What to do -> Throughout the listing below, show every line in which "computer" occurs.

Information ->
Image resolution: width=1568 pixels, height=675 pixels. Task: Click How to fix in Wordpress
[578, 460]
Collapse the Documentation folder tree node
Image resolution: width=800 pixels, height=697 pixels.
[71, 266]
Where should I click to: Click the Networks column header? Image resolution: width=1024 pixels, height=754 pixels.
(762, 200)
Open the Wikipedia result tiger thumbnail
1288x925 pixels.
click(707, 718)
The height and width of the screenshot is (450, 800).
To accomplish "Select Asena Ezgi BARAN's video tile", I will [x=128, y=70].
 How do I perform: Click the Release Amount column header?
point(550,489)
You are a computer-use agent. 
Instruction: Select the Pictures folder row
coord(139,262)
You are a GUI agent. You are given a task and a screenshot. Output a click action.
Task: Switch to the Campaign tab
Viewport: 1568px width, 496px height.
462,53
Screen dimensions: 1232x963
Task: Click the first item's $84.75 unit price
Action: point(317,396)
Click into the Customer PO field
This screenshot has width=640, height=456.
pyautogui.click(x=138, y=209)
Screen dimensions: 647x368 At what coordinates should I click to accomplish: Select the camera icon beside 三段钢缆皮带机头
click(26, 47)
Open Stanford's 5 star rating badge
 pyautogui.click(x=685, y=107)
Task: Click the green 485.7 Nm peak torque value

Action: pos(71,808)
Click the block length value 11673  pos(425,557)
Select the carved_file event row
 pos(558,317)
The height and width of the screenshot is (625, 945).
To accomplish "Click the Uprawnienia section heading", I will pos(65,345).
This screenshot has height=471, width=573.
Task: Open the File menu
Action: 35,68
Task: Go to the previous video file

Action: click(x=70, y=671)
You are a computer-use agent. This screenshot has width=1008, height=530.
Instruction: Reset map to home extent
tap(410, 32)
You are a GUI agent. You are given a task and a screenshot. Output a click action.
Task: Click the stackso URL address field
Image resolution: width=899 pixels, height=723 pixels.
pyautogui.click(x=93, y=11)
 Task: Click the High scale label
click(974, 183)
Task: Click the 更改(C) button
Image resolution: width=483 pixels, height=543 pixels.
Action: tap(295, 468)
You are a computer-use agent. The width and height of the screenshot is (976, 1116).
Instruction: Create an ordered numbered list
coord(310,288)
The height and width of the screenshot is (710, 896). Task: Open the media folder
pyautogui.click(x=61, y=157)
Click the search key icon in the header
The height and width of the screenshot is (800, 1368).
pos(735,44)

Response ->
You are a computer-use agent. 
You are a computer-use agent. This screenshot has width=1008, height=530.
You are a computer-use agent. The width and height of the screenshot is (976, 1116).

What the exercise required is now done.